Michigan pharmacy owner and 18 of his employees face jail time for conspiracies that provided misbranded, returned, and out-of-date pharmaceuticals to nursing homes and adult foster care homes throughout the state.

Kenwood pharmacy owner Kim Duron Mulder was sentenced to 10 years in prison on August 27, 2015 for his pivotal role in supplying Michigan nursing homes and adult foster care homes with misbranded and recycled drugs, reports the FBI. According to the FBI press release, “The process by which Kentwood Pharmacy returned drugs to pharmacy stock resulted in the cross-contamination of drugs, improper labeling of drugs, the placement of different drug dosages into stock bottles, and the placement of the altogether wrong drugs into stock bottles. These practices also allowed Vice President Richard Clarke to remove returned controlled substances from the pharmacy, including Vicodin and OxyContin, and sell the drugs on the street in northern Michigan.”

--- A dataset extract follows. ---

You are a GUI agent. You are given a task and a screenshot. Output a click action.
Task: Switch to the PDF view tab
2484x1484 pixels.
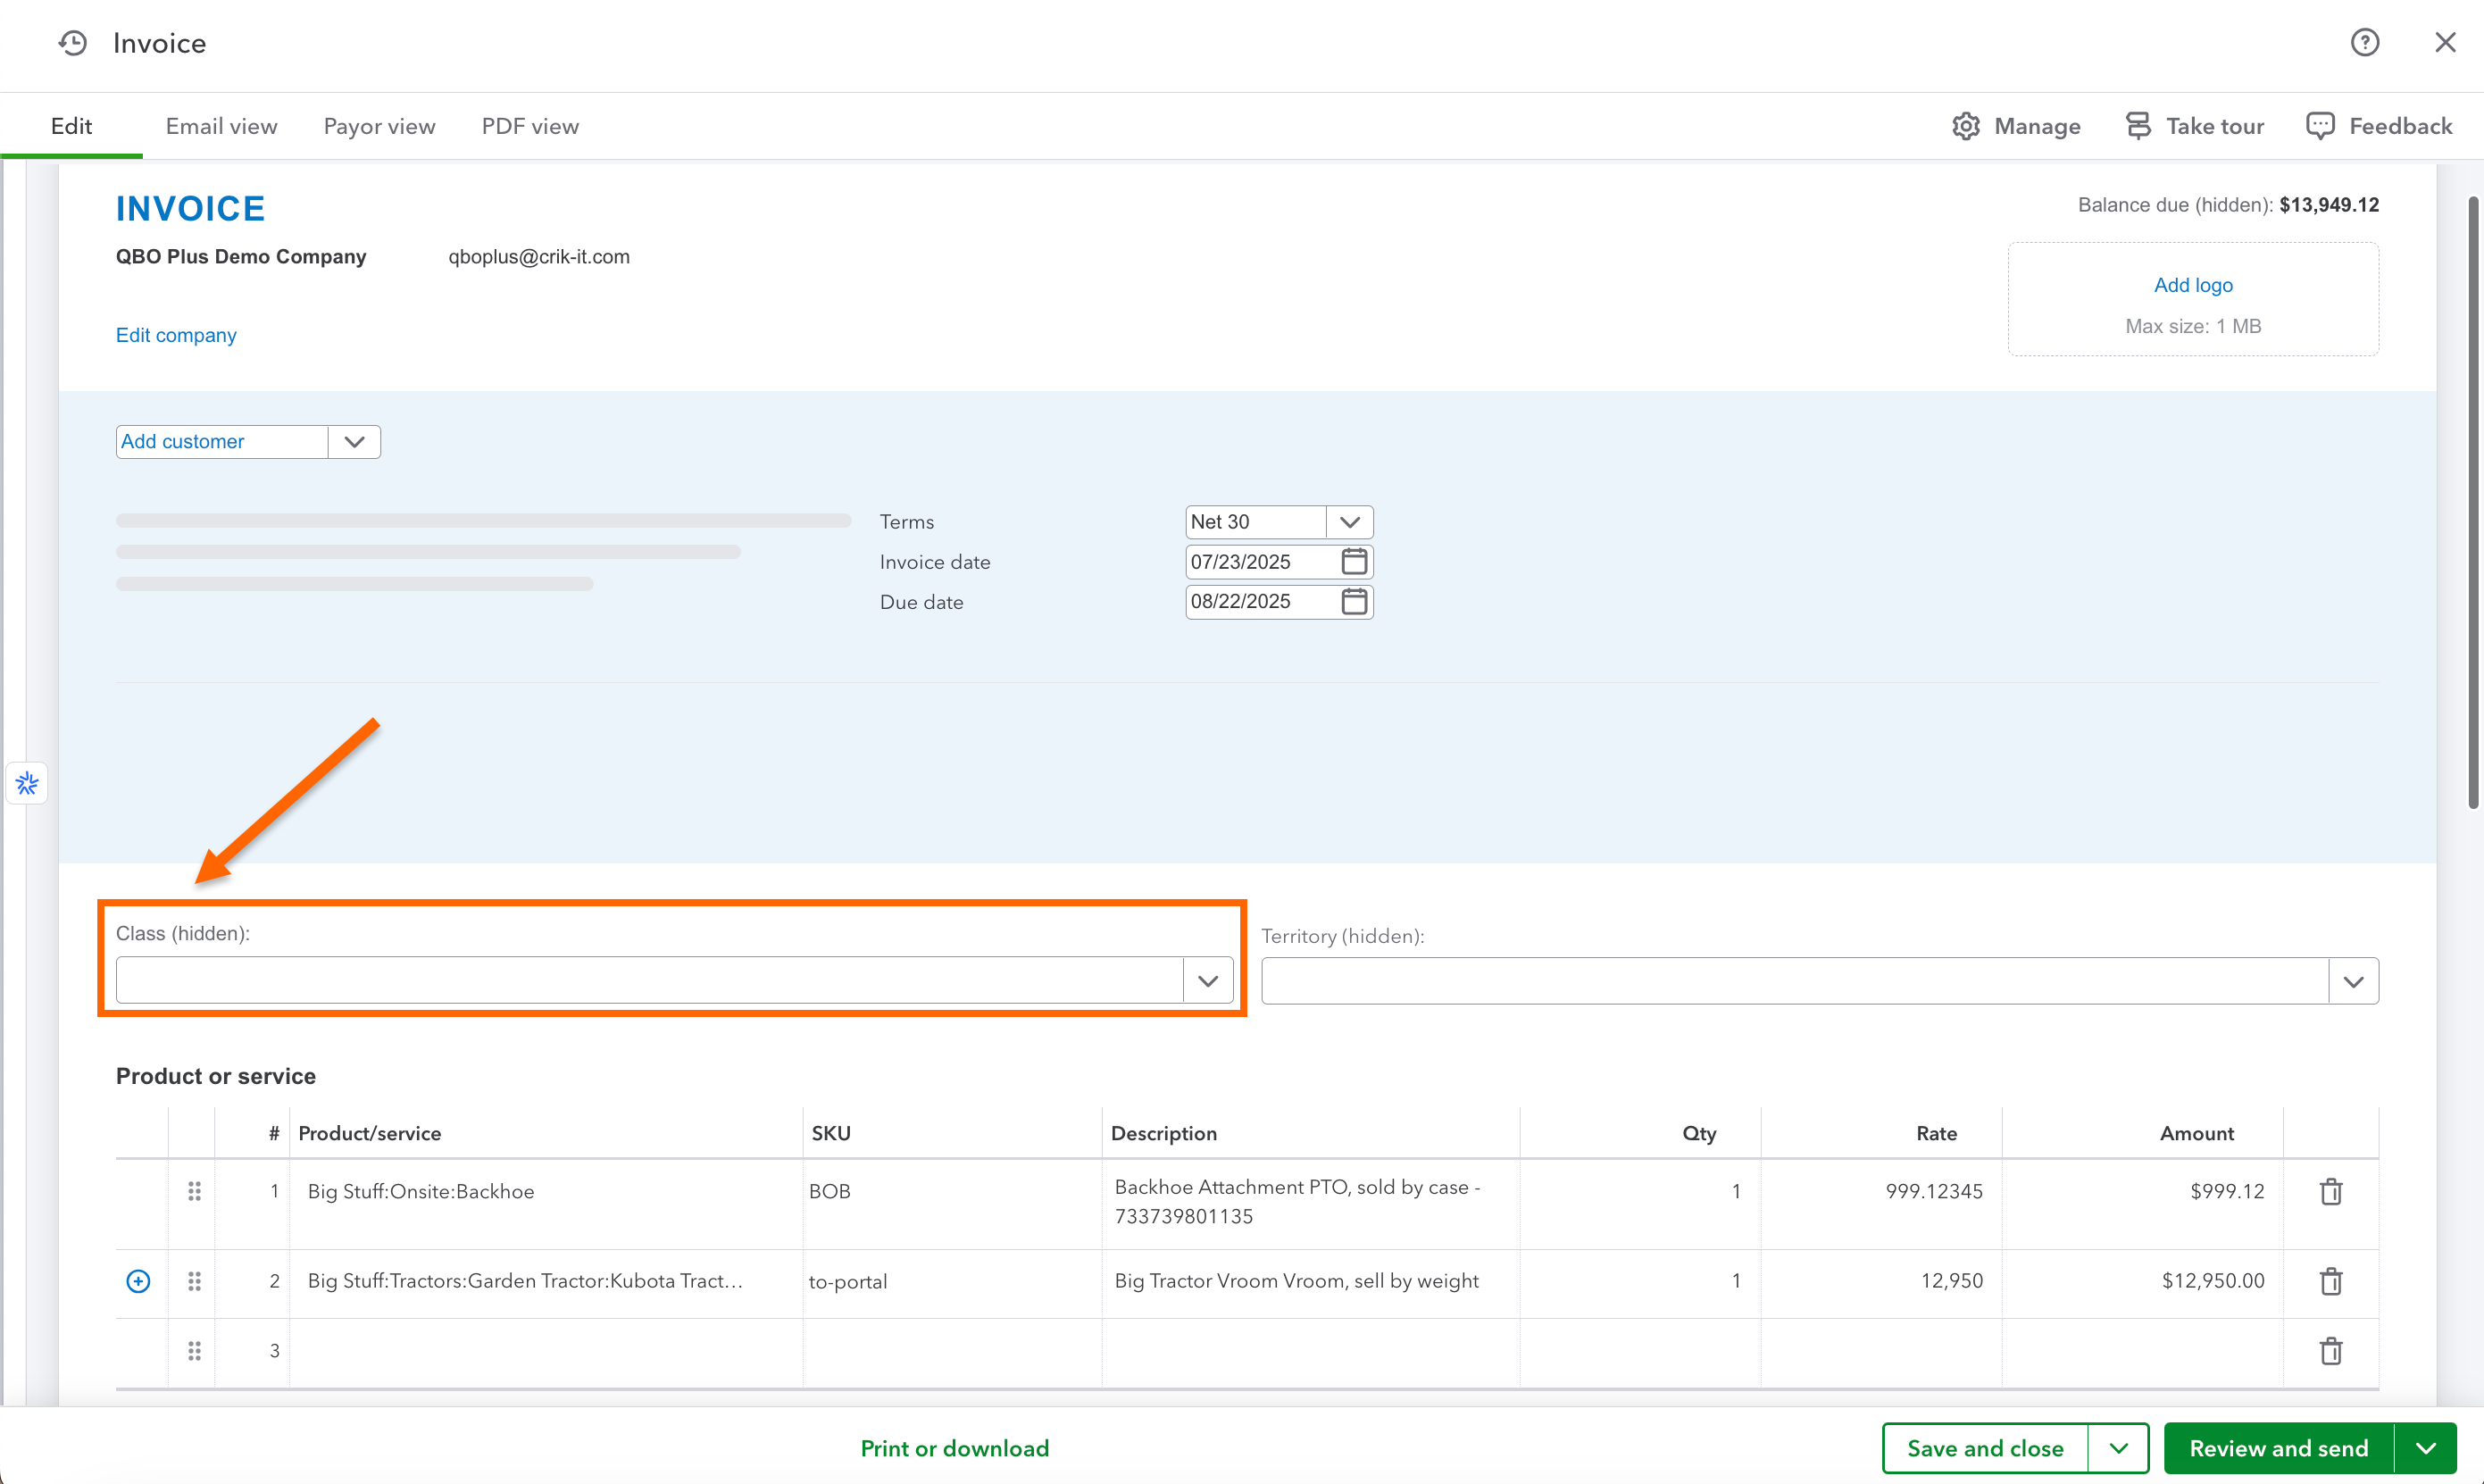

Mulder, along with 8 other employees of his Kenwood Pharmacy business were originally charged via Grand Jury in November 2013, reports the FDA. They were charged with conspiracy to misbrand drugs and conspiracy to create false prescription records. Mulder also faces a charge of structuring cash transactions in order to avoid bank-reporting regulations.

Kenwood Pharmacy was in operation from 2004-2010, and ceased operations upon the execution of federal search warrants, reports the FBI.

In February, the FDA reported that Mulder and a co-conspirator pleaded guilty to charges that they illegally restocked and re-dispensed recycled pharmaceuticals via Kentwood Pharmacy. Mulder pled guilty to a conspiracy to commit healthcare fraud based on billing Medicare, Medicaid, and private insurance plans for misbranded and adulterated drugs.

The FBI press release noted that the judge in the case cited the fact that public and private insurers paid more than $79 million for Kenwood Pharmacy’s misbranded medications, which were then sent to patients at more than 800 nursing homes throughout Michigan. Judge Jonker pointed to Mulder’s previous felony convictions and noted that the business was “conceived in fraud” and that Mulder “should never have received a [pharmacy] license.” He also said that Mulder “created a culture of chaos” and that “this was fraud, pure and simple, from the top” and “perpetrated by a person with a history of fraud.”

Prosecuting U.S. Attorney Patrick Miles said, “The public must be able to rely on those who own and run pharmacies to operate in compliance with the federal and state laws regulating the handling, packaging, and distribution of drugs. When health care providers violate regulations meant to protect the public and then bill public and private healthcare insurers for such drugs, my office will pursue serious charges, including health care fraud.”

The investigation of this matter involved the FDA, HHS-OIG, FBI, DEA, IRS, the Michigan Attorney General’s Office and the Michigan State Police. Assistant U.S. Attorneys Ray Beckering and Adam Townshend prosecuted the case on behalf of the United States.